England closed the Six Nations unbeaten with a 28-point win that flattered Italy in the final ten minutes and nowhere else. The title was already secured, the margin already established, and the performance already validated before Francesca Sgorbini's late double softened the scoreline. Italy competed in possession and at the gainline but could not convert either into sustained pressure or defensive resistance. Packer's four tries before the 60th minute were the individual performance of the tournament's final weekend, a display of finishing power and defensive graft that belongs in any conversation about the world's elite opensides. For Italy, the 82% possession they held in the final ten minutes told the story of the afternoon — competitive when the result was already settled, outclassed when it still mattered. England finish the campaign 28 points clear at the top of the table, unbeaten across six matches, and with a points differential that reflects dominance rather than fortune. That gap is structural, not seasonal.

PHASE PLAY & GAINLINE

England built 490 metres on 100 carries and turned 14 clean breaks into nine tries. Italy built 355 metres on 87 carries and turned four clean breaks into four tries. The difference was not volume but conversion rate — England's ability to turn line breaks into points and defensive opportunities into turnovers. The visitors' 77% gainline success matched Italy's 78%, but the quality beyond the gainline separated the sides. England beat 29 defenders to Italy's 19, and the clean break differential told the story of a side that could finish what it started.

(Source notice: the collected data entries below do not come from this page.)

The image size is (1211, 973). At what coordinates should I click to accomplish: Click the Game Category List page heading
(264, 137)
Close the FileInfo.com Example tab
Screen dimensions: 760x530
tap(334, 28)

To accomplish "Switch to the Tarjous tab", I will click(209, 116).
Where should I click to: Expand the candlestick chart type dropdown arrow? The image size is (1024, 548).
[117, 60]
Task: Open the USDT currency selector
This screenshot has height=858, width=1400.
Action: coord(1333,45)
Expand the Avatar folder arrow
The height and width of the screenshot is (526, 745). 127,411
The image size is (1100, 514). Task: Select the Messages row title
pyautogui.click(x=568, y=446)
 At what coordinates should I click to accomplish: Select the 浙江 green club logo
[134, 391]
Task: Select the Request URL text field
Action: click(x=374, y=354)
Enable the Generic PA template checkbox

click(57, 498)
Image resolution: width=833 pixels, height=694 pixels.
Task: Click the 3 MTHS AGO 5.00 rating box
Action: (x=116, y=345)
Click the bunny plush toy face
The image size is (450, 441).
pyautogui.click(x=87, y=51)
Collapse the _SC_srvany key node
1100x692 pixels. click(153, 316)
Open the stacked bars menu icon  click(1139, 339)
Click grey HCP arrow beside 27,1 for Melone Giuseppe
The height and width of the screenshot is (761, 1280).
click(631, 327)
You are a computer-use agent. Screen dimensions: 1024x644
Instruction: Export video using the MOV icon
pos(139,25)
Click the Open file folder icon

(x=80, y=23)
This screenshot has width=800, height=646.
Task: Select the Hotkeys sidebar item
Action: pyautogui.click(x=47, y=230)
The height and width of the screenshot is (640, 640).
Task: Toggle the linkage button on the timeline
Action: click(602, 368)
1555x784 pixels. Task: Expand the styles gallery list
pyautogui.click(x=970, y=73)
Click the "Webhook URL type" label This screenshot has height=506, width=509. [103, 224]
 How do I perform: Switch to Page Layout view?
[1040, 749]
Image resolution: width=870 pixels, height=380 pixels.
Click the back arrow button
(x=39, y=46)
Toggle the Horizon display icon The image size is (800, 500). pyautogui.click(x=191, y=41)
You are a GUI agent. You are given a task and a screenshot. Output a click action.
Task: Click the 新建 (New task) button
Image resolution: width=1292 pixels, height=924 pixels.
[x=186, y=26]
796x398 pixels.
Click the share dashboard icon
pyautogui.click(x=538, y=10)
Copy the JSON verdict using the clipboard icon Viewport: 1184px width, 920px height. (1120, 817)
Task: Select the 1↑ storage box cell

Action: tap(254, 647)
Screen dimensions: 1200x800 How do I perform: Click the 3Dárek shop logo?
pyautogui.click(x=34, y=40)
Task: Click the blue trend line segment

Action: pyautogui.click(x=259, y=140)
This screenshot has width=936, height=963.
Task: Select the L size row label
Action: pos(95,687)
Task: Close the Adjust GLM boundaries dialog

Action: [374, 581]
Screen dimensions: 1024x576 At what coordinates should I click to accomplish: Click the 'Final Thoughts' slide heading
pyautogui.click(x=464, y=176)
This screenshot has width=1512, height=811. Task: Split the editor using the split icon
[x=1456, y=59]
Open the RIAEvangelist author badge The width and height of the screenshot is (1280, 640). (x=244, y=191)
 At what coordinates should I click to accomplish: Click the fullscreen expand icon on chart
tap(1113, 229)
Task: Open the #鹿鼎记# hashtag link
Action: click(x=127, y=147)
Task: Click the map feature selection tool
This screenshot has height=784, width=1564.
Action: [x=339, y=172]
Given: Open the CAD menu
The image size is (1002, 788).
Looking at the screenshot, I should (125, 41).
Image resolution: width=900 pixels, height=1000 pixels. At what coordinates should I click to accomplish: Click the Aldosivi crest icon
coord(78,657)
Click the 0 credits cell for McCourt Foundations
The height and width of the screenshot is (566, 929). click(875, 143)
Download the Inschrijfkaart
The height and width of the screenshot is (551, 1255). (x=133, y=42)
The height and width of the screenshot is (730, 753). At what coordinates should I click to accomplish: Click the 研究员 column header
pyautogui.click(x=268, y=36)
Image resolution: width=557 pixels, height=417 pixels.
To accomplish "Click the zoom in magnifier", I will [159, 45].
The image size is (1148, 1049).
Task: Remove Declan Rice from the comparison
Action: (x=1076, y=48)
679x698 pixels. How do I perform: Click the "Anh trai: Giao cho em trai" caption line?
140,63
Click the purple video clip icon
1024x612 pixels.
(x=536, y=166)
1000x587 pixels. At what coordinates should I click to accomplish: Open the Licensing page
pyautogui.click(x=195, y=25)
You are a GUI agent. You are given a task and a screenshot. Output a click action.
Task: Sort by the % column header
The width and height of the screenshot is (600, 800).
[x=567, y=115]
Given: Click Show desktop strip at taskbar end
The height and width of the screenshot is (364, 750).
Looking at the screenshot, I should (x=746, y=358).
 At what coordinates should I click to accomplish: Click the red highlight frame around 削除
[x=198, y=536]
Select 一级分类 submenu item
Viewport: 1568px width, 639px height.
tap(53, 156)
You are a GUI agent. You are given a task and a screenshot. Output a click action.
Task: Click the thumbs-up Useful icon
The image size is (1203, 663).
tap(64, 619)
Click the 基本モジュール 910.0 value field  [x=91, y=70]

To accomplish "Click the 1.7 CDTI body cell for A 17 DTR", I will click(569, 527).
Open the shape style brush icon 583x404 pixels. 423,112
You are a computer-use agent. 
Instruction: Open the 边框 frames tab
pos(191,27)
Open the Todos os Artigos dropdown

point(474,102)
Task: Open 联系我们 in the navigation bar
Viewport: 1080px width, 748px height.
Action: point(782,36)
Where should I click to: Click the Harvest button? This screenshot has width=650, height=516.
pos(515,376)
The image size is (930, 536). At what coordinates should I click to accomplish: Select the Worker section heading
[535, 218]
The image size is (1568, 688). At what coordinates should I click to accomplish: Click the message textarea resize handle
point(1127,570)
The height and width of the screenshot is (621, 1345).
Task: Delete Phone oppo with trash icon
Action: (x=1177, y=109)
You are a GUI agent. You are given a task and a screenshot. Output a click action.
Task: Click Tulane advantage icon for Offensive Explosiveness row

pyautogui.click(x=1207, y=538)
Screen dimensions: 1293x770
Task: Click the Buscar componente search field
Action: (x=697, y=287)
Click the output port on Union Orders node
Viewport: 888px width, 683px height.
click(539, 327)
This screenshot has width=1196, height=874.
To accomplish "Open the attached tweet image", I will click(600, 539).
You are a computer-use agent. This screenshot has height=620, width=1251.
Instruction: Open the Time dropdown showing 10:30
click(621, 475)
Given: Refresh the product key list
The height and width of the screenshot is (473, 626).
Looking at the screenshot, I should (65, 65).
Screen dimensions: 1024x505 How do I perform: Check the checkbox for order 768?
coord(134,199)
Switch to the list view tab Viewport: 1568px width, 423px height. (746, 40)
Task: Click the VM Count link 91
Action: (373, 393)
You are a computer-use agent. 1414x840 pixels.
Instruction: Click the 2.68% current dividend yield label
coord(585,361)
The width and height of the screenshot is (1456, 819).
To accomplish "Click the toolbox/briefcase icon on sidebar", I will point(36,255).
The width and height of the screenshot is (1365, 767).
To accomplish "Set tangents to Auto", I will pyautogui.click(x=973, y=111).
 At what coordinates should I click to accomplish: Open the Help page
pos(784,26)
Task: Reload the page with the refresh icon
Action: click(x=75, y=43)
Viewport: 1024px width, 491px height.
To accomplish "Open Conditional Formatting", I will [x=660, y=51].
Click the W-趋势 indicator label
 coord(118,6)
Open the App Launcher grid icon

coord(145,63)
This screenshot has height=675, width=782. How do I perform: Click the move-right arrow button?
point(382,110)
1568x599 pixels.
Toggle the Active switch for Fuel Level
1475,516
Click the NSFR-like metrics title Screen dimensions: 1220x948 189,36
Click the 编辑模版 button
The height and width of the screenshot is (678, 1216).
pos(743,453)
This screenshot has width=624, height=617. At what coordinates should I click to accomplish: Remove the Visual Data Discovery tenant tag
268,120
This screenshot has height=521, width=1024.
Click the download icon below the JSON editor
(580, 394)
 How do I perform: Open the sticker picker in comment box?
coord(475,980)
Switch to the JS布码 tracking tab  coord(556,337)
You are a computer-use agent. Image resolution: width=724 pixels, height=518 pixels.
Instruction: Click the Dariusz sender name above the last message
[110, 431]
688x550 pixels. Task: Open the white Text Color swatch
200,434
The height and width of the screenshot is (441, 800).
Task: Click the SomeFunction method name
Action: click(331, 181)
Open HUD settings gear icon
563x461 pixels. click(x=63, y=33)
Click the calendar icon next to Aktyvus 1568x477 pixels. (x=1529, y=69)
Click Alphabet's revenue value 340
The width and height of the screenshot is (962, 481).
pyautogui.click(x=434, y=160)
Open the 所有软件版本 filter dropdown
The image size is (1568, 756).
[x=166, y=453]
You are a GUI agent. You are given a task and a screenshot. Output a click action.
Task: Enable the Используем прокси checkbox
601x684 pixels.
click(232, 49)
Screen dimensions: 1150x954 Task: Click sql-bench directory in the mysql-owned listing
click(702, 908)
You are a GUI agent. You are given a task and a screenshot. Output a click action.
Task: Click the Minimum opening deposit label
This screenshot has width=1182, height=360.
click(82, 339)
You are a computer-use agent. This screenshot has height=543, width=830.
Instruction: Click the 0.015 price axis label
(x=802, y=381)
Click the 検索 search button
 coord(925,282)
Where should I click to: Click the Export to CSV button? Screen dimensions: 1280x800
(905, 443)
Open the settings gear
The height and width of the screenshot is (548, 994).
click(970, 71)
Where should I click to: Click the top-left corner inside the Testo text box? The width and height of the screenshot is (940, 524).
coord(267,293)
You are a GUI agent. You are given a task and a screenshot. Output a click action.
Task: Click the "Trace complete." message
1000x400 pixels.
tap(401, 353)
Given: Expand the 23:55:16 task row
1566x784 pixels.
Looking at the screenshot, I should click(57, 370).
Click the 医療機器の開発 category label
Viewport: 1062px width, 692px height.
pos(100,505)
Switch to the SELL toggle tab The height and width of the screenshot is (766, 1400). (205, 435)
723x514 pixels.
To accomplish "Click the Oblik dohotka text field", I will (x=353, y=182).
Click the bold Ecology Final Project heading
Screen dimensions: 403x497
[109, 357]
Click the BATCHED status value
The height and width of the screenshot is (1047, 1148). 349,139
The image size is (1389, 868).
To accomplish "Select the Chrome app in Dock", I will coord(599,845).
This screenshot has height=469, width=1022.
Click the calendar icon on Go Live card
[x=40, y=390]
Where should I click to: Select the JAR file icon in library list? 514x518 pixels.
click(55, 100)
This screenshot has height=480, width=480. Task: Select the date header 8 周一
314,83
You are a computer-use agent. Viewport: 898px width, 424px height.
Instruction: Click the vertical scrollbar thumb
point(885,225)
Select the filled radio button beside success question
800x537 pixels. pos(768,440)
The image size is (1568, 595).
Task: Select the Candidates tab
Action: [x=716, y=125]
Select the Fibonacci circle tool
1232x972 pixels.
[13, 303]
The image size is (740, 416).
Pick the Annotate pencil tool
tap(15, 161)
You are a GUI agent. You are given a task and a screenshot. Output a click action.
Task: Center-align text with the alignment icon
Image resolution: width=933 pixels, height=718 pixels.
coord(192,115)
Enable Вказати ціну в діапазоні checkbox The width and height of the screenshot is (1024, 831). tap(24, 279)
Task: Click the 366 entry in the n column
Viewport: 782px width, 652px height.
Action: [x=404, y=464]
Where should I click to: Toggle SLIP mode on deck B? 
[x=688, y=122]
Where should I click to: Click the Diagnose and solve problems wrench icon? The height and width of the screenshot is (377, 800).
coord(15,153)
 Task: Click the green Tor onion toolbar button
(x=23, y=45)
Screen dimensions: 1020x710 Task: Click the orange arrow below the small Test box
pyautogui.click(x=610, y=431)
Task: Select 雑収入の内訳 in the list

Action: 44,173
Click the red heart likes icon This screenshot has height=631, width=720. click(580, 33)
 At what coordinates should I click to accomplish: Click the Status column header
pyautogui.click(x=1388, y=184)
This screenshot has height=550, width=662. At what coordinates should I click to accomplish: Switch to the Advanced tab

Italy's possession split favoured the second half — 40% in the first, 53% in the second — but the scoreboard damage came early. England led 40-19 at the interval, built on five first-half tries that came from maul platforms, quick ruck ball, and individual brilliance. The hosts' carry efficiency rating of 2.45 reflected honest forward graft without the cutting edge to punish a side already in control. England's 4.25 CER showed what separating from the defensive line looks like when the execution matches the intent.

The final ten minutes belonged to Italy in possession but not in consequence. The hosts held 82% of the ball, scored two tries, and closed the gap to 28 points in a period that had no bearing on the result. England's willingness to cede territory and possession in the closing stages reflected a side managing the clock rather than the contest. The tactical concession was sound — Italy's late surge changed the margin but not the meaning.

SET PIECE

England's maul delivered two tries and absorbed a penalty try against without conceding control of the primary battle. The visitors won nine from nine mauls, lost none, and forced Italy into defensive collapse that cost them seven points in the 24th minute. That penalty try, awarded for maul infringement, came during Ellie Kildunne's sin-bin period and represented the only scoring window Italy exploited while England were a player down. The maul platform gave England forward momentum and scoreboard return — the two measures that matter.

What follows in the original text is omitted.